This artist claims to have stolen and burned $500 million in student loan documents

Since 2011, massive student protests in Chile have called for education reform. Chile's for-profit university system, created by dictator Augusto Pinochet, is notoriously expensive and stratified. Students have demanded that education be better and cheaper — free, ideally — and that costs be offset by new taxes.

Michelle Bachelet rose to the presidency in March 2014 promising to make those changes. (She previously served as president from 2006 to 2010). Protests reignited in May as students, eager to see those promises put into action, expressed their impatience.

One Chilean artist and activist decided he was done waiting for action. What he did next was inventive, courageous, and illegal.
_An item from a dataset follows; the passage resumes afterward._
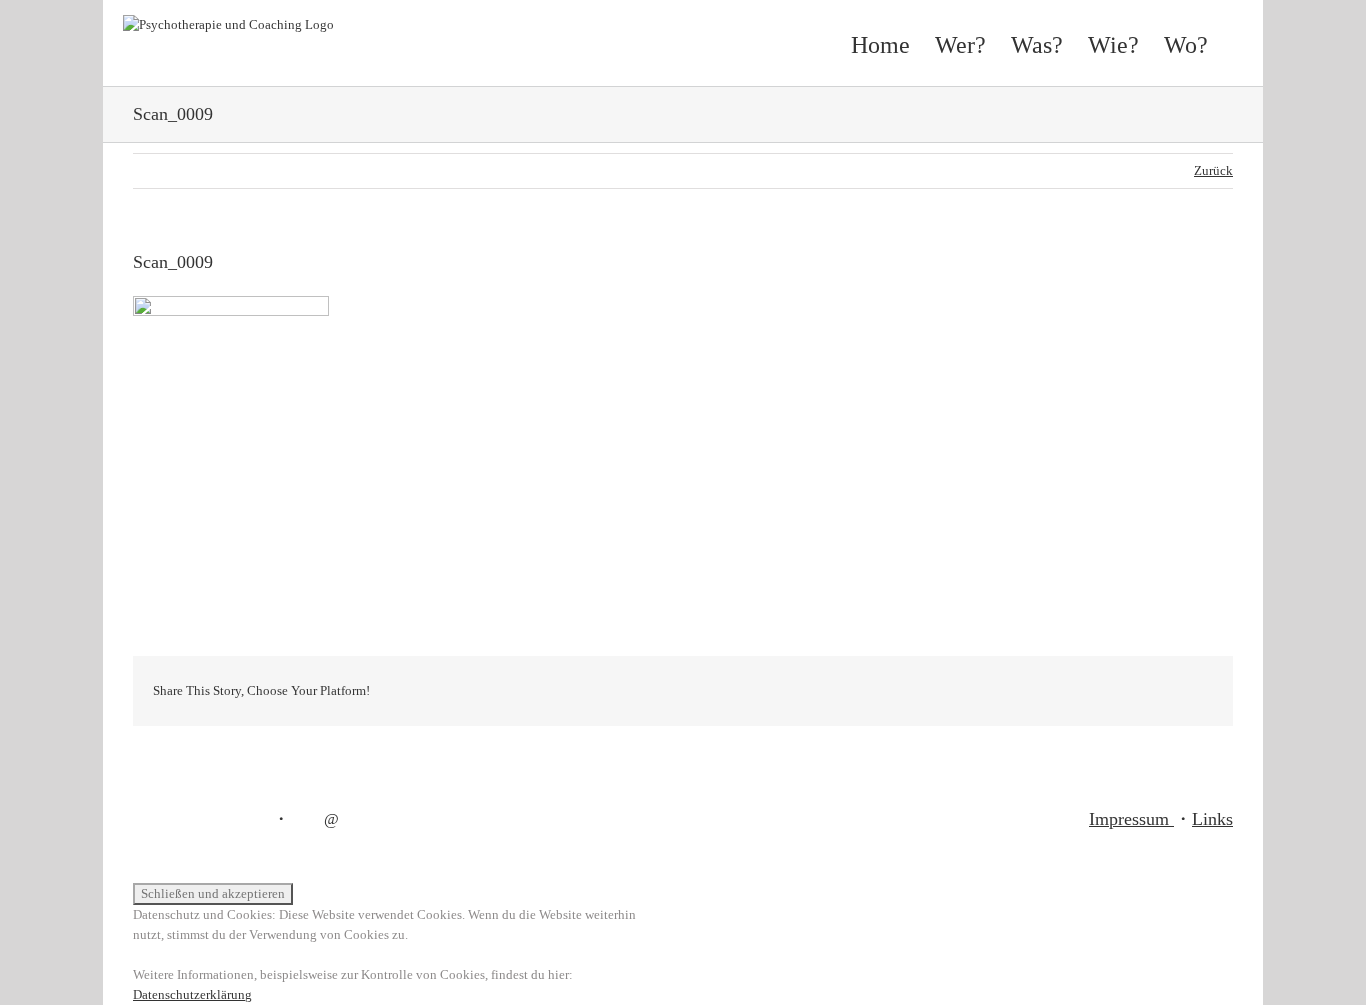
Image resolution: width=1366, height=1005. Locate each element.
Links (1212, 819)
Francisco Tapia, who goes by "Papas Fritas," was participating in a recent student takeover of the Universidad del Mar, a university that has closed but that continues to collect student loan debt, when he seized legal papers documenting $500 million worth of those loans. He burned them to ash and put the ashes on display at the Centro Cultural Gabriela Mistral in Santiago.

He posted a photo of his art work on Twitter:

Papas Fritas confessed in a video posted to YouTube.
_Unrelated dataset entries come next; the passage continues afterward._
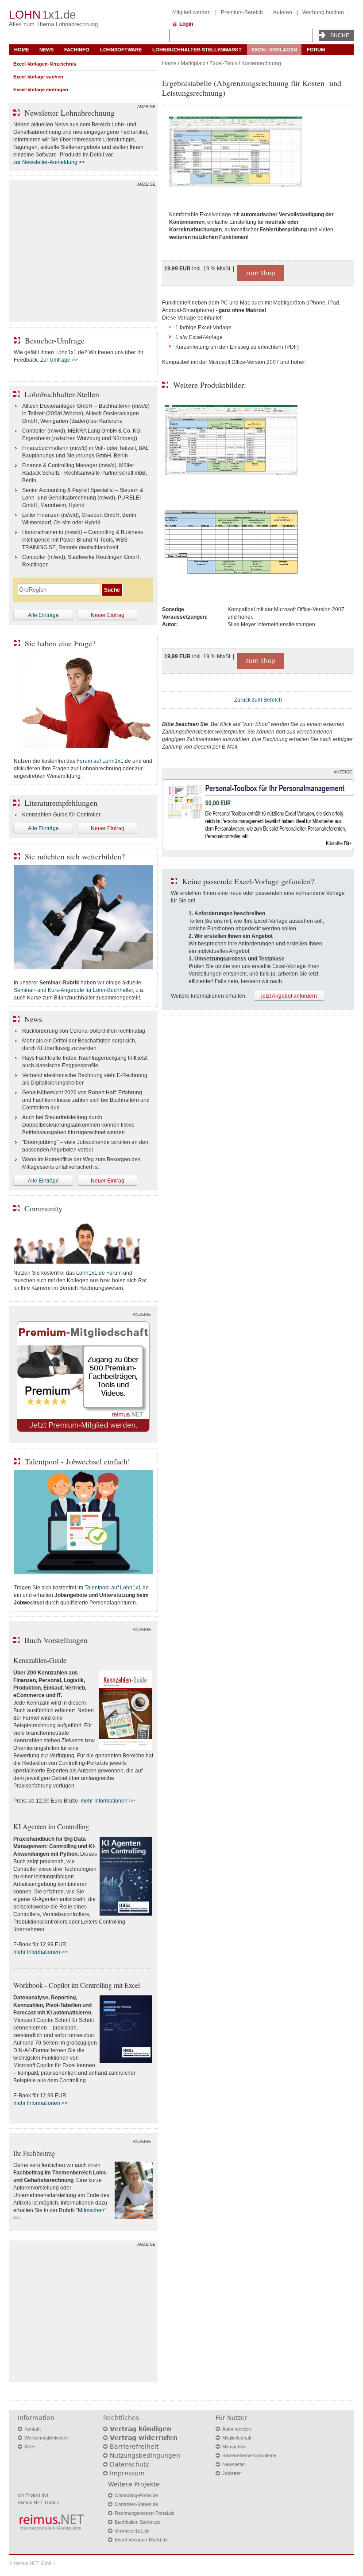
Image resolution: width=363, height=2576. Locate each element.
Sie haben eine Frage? (60, 643)
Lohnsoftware (121, 49)
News (46, 49)
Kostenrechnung (261, 63)
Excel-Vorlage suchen (38, 76)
“It’s over,” he said. “It’s finished. You don’t have to pay another peso. We have to lose our fear, our fear of being thought of as criminals because we’re poor. I am just like you, living a shy life, and I live it day by day."

The Universidad del Mar will need to sue each student individually to recover the debts. Police confiscated the artwork on May 15. Papas Fritas could face up to five years in prison if prosecuted.

On May 20, President Bachelet will send an education reform package to Congress.